- About this task: Transcribe each record precisely; images stay out.

- The data:
<<<<
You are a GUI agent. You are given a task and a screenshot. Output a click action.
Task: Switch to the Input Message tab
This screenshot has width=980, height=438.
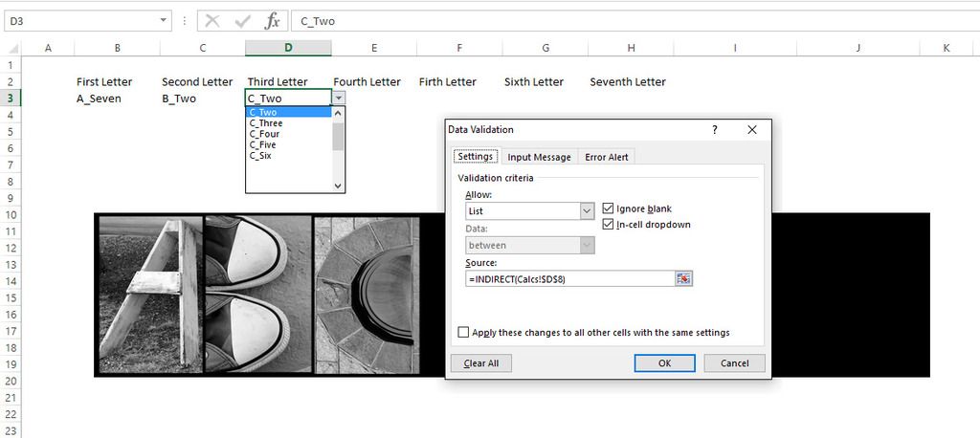click(x=539, y=157)
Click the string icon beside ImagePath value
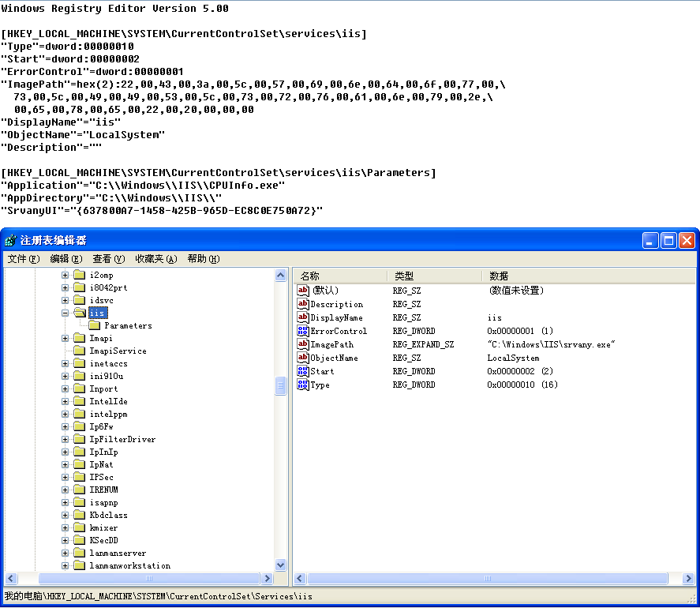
>>>>
- Answer below:
You are a GUI agent. You are given a task and a screenshot. Output a click action.
Task: Switch to the Input Message tab
This screenshot has width=980, height=438.
click(x=539, y=157)
Click the string icon beside ImagePath value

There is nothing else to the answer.